#### [Exercise requirements]
All of the data must be output exactly, with every picture left out.
================
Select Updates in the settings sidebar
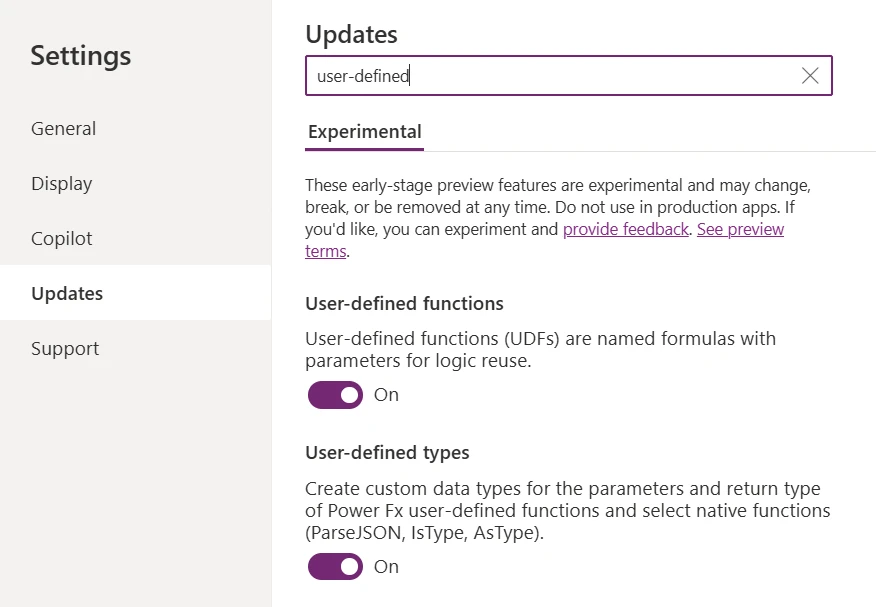This screenshot has height=607, width=876. coord(67,294)
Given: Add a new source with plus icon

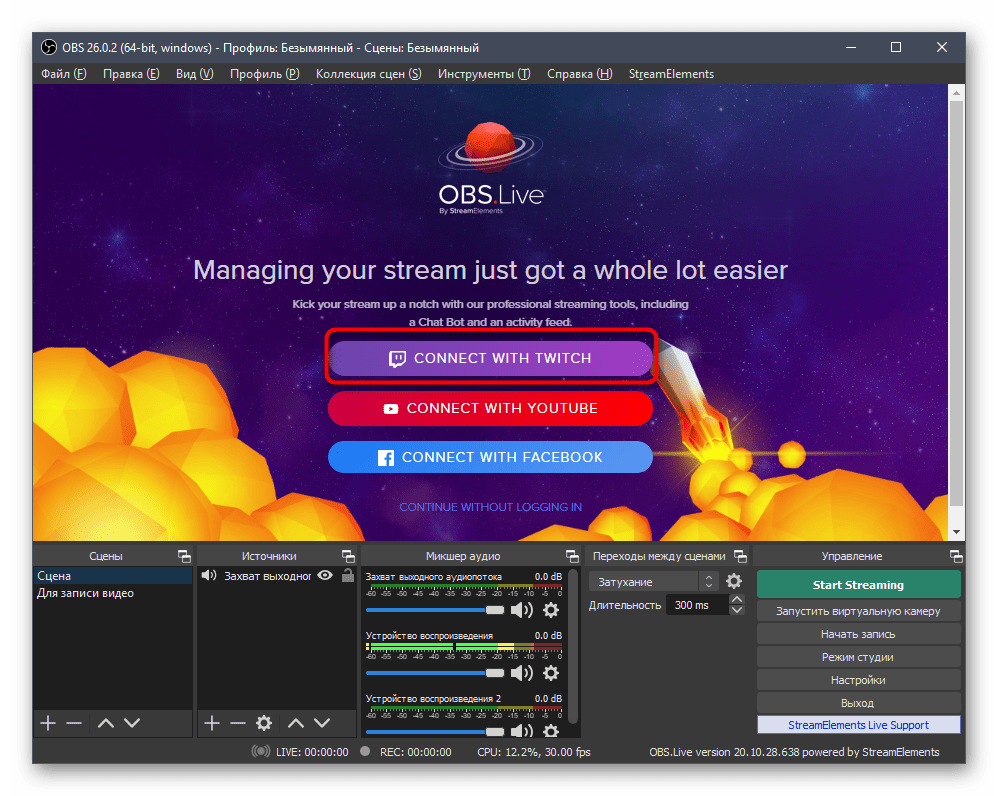Looking at the screenshot, I should point(211,723).
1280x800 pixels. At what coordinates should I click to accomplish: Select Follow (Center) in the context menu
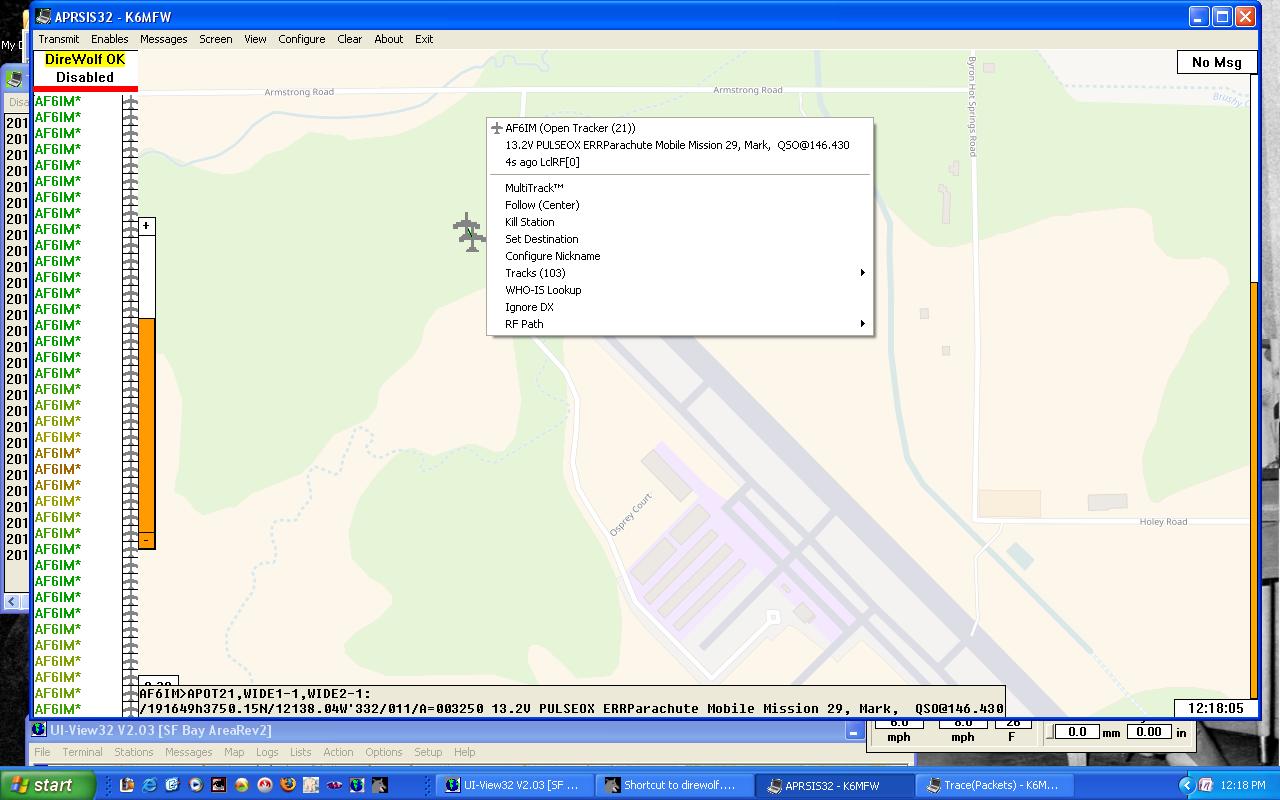(x=542, y=205)
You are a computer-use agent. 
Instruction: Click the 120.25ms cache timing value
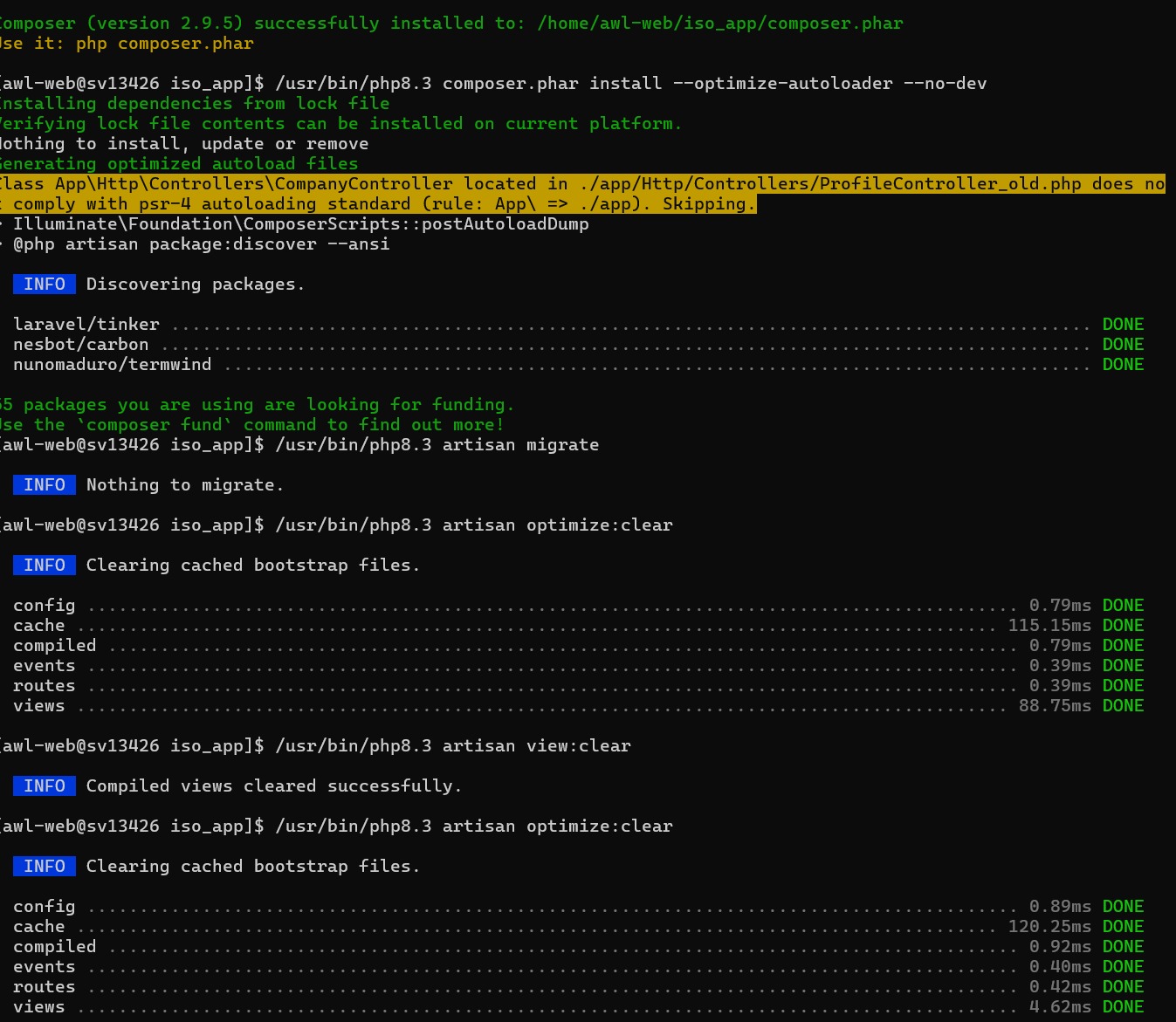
================
#### [Response box]
Select Updates in the settings sidebar
This screenshot has height=607, width=876. coord(67,294)
Given: Add a new source with plus icon

Looking at the screenshot, I should point(211,723).
1280x800 pixels. At what coordinates should I click to accomplish: Select Follow (Center) in the context menu
(x=542, y=205)
You are a computer-use agent. 
Instruction: Click the 120.25ms cache timing value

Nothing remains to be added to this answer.